• WHAT YOU SHOULD DO:
Work through the entries below and show every line in which "will" is found.

• RECORD EXCERPTS:
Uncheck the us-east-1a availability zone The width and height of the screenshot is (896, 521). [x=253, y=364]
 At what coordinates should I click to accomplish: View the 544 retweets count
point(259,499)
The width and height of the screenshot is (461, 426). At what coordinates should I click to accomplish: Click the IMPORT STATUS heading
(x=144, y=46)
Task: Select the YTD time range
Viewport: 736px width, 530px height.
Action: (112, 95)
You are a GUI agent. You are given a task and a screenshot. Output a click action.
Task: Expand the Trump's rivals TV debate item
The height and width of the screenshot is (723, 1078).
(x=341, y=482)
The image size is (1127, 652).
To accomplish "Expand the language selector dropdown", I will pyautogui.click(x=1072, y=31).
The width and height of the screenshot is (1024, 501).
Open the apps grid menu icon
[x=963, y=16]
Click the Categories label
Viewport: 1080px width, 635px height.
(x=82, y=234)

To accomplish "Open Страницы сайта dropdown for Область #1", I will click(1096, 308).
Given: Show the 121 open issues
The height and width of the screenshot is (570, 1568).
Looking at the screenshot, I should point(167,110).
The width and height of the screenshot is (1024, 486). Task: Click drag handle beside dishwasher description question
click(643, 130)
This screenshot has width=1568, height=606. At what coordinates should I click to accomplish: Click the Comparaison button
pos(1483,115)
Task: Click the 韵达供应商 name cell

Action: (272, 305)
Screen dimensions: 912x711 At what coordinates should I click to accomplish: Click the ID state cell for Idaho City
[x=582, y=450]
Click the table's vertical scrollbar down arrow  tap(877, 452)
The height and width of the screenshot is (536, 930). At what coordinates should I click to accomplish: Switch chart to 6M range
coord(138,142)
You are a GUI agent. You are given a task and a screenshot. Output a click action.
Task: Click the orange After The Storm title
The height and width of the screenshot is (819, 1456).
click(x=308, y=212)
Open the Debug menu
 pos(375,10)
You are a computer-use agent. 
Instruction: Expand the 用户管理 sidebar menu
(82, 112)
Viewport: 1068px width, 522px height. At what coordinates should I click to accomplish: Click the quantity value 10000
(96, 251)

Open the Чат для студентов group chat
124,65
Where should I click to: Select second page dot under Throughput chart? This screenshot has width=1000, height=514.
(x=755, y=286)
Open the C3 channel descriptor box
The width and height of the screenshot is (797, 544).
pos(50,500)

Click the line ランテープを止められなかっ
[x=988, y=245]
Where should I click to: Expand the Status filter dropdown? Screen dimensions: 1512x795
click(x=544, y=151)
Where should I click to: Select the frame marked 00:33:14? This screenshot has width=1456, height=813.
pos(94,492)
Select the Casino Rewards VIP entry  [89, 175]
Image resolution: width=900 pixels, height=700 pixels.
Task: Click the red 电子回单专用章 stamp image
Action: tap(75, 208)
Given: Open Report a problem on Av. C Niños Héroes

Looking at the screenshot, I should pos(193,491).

• FINISHED TASK:
To accomplish "Expand the language selector dropdown", I will pyautogui.click(x=1072, y=31).
To accomplish "Open Страницы сайта dropdown for Область #1", I will click(1096, 308).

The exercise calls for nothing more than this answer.